Mais Messi connaissait un sérieux coup de moins bien après la pause. Il faut dire que son vis-à-vis Caceres le connaissait bien : il l’a côtoyé à Barcelone. Le brassard enfilé après l’exclusion de Mascherano pour un deuxième avertissement (87e) n’y changeait rien. Et il perdait même un dernier duel face à Muslera (125e) et restait étendu au sol de longues secondes, tout un symbole.
La victoire contre le Costa Rica constituait bien un déclic sur le plan du jeu, mais l’Uruguay n’est pas le Costa Rica. Et si l’Argentine a su rapidement égaliser, elle n’a pu profiter de sa supériorité numérique en seconde période.
Car Perez, auteur du premier but dès la 5e minute à la suite d’un coup franc de Forlan, faillit faire basculer le match : ayant d’emblée glacé le « cimetière des Éléphants », il le faisait ensuite barrir de plaisir en récoltant un deuxième avertissement (39e). L’Argentine pouvait dès lors d’autant mieux asseoir sa domination. En vain.
Surveillé par Mascherano, Forlan lui-même eut peu d’occasions : un duel perdu face à Romero (80e) et un centre qu’il ne put redresser (90e).
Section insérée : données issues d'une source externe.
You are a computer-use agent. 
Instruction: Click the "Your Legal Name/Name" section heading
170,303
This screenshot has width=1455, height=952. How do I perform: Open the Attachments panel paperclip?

Le Ballon d’or du Mondial 2010 ne put non plus servir Suarez, ni profiter de la fébrilité de la paire Milito-Burdisso.
La solidité défensive et tactique des Charruas aura néanmoins donné ses résultats, et prolongé l’aventure d’un groupe qui connaît une deuxième demi-finale de suite dans un tournoi, après celle du Mondial 2010.
L’Argentine, elle, s’est réconciliée avec Messi. Mais seule la victoire est belle.